Pictures aside, copy exactly the lines running from the one with "Task: Click the" to the end of the records.

____

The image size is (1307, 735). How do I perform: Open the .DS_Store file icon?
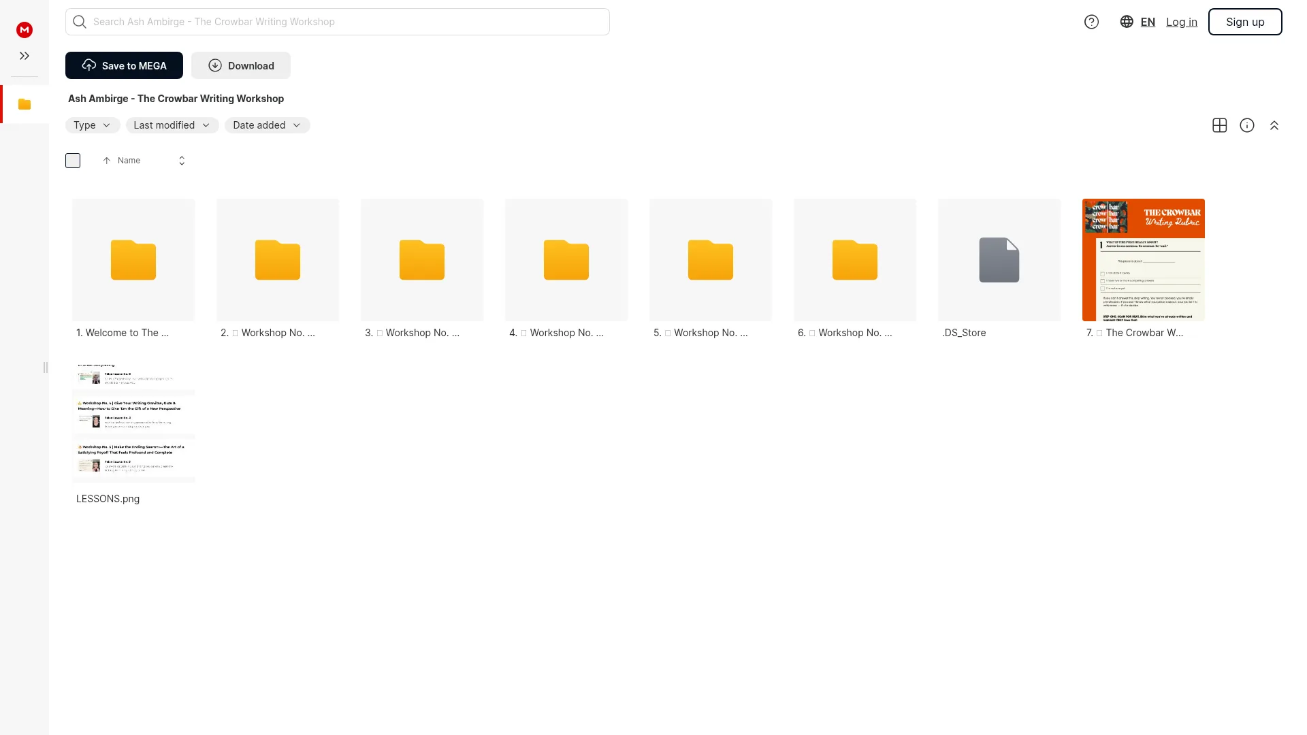(x=999, y=260)
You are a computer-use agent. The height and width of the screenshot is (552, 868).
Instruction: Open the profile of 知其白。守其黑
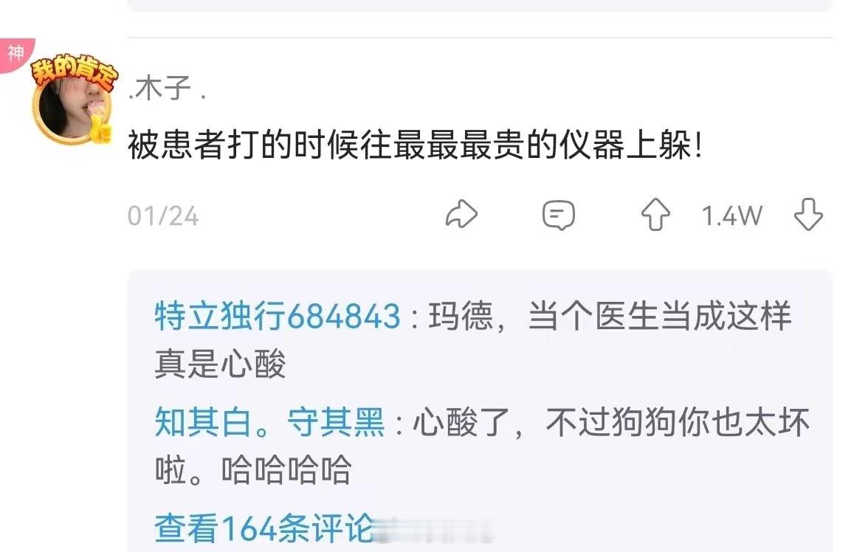tap(269, 422)
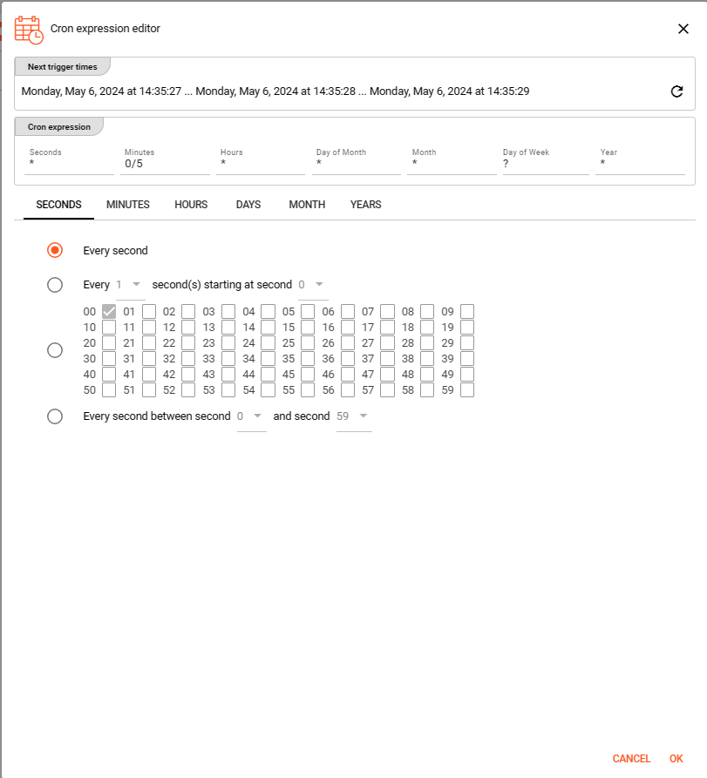Open the DAYS tab
This screenshot has height=778, width=707.
tap(248, 205)
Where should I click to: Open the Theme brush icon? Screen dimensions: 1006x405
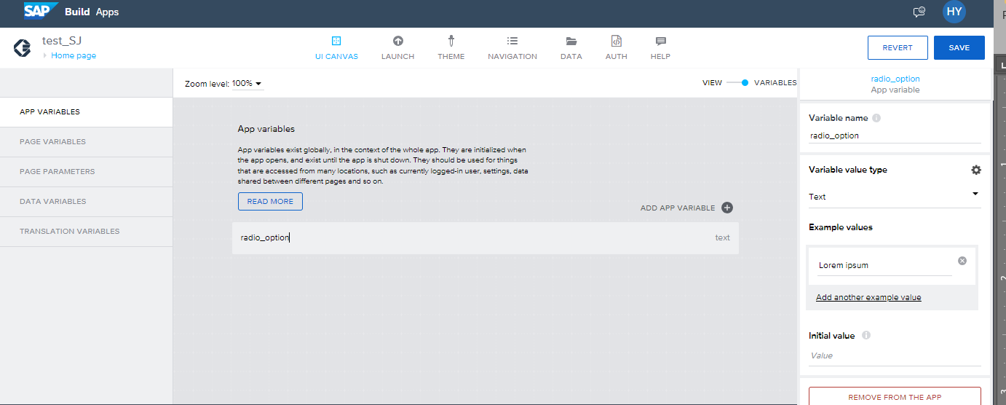(x=451, y=42)

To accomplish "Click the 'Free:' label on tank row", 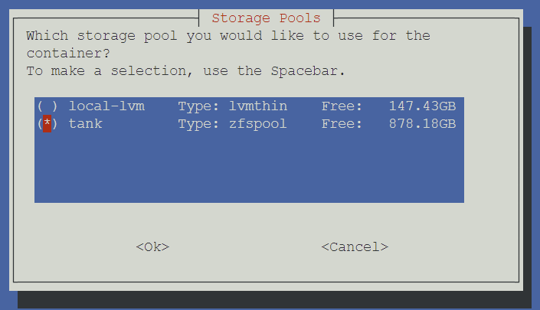I will [342, 124].
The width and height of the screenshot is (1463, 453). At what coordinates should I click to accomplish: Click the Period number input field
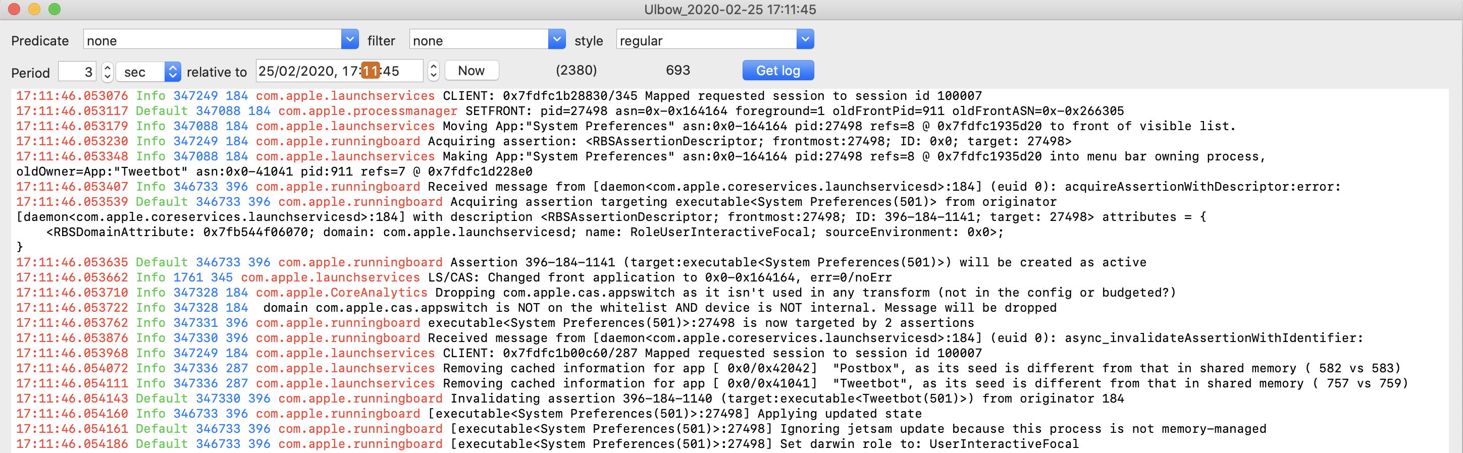coord(77,72)
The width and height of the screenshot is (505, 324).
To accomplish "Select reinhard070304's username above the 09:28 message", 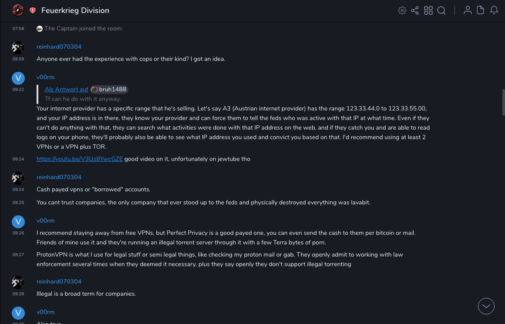I will [59, 282].
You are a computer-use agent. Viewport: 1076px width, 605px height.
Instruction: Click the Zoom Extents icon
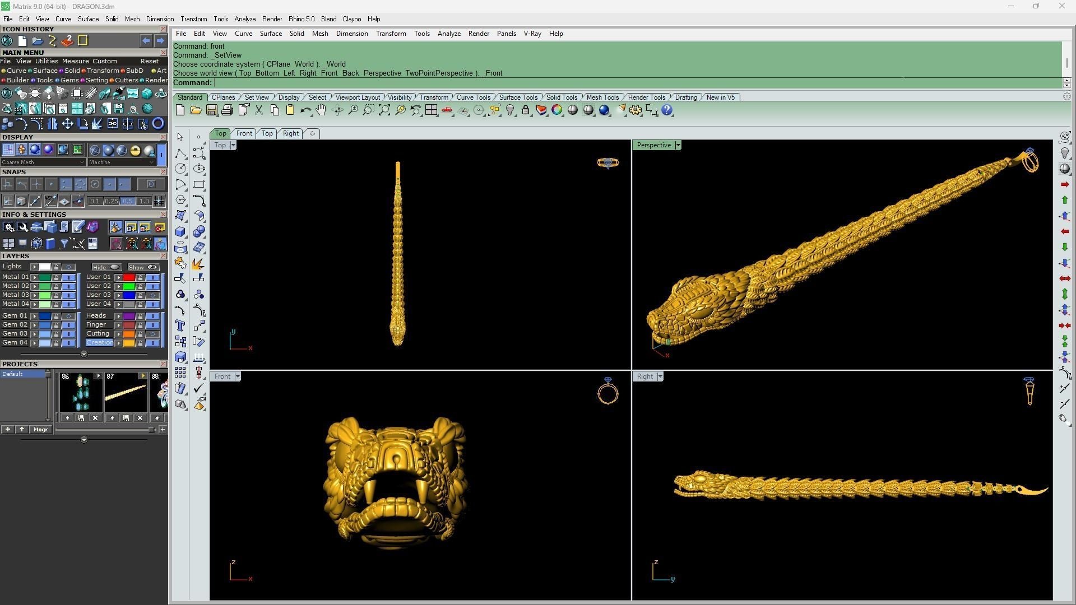point(384,110)
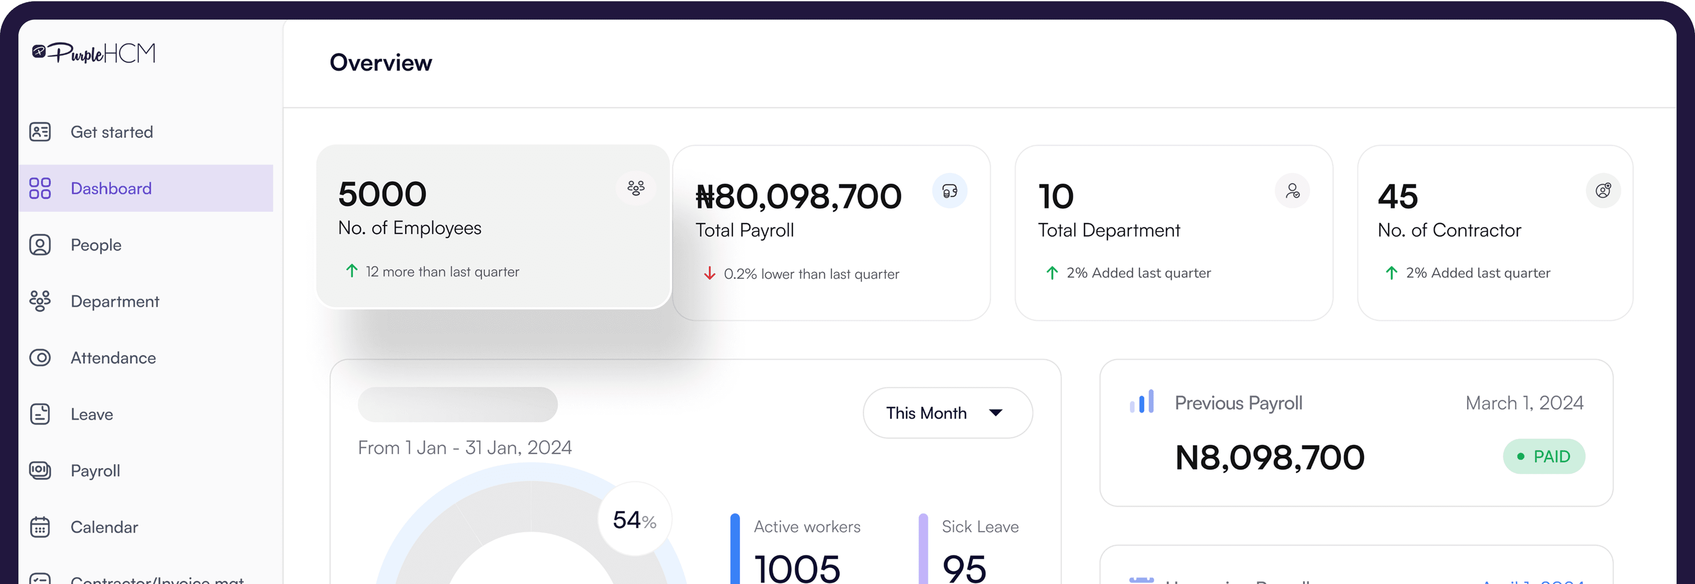Click the Payroll money icon
Screen dimensions: 1695x584
[x=40, y=471]
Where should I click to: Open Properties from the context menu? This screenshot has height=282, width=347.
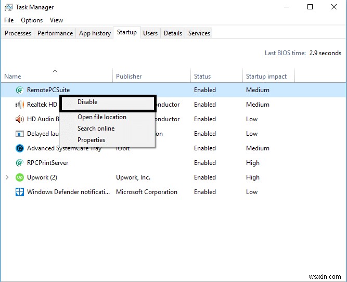point(92,140)
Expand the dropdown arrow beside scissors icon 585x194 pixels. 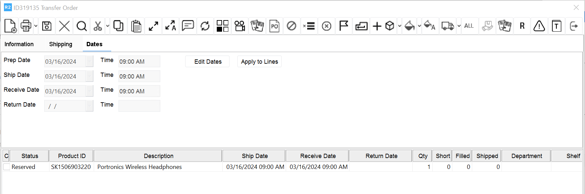(x=108, y=26)
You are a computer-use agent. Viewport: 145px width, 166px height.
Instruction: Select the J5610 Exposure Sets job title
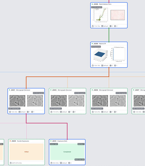pyautogui.click(x=60, y=141)
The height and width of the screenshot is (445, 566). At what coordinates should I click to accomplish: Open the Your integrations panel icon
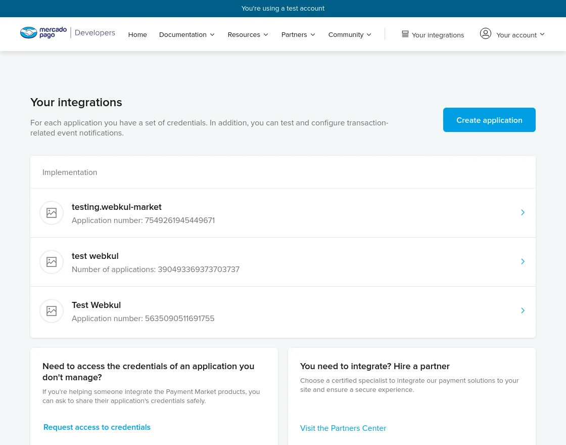point(405,34)
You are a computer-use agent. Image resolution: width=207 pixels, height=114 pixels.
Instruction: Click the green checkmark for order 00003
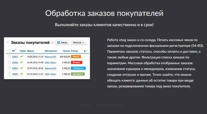pos(21,68)
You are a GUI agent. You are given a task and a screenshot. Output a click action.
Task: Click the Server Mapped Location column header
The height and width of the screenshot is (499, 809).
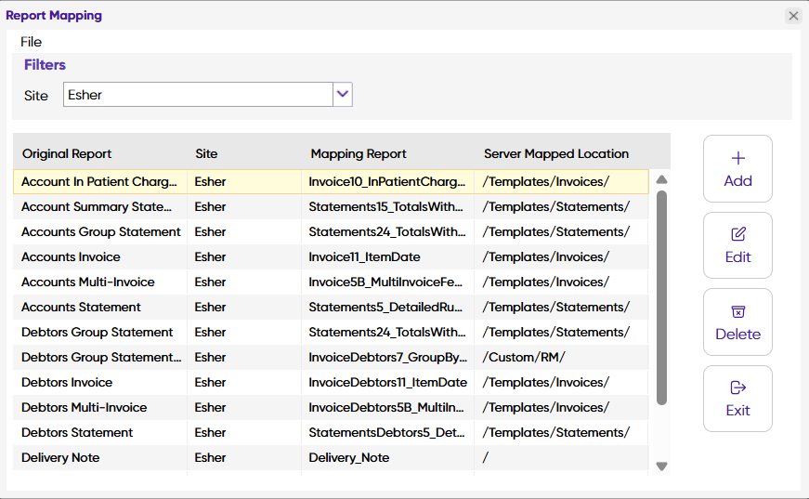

____

Exercise output »
Task: Click the Server Mapped Location column header
The height and width of the screenshot is (499, 809).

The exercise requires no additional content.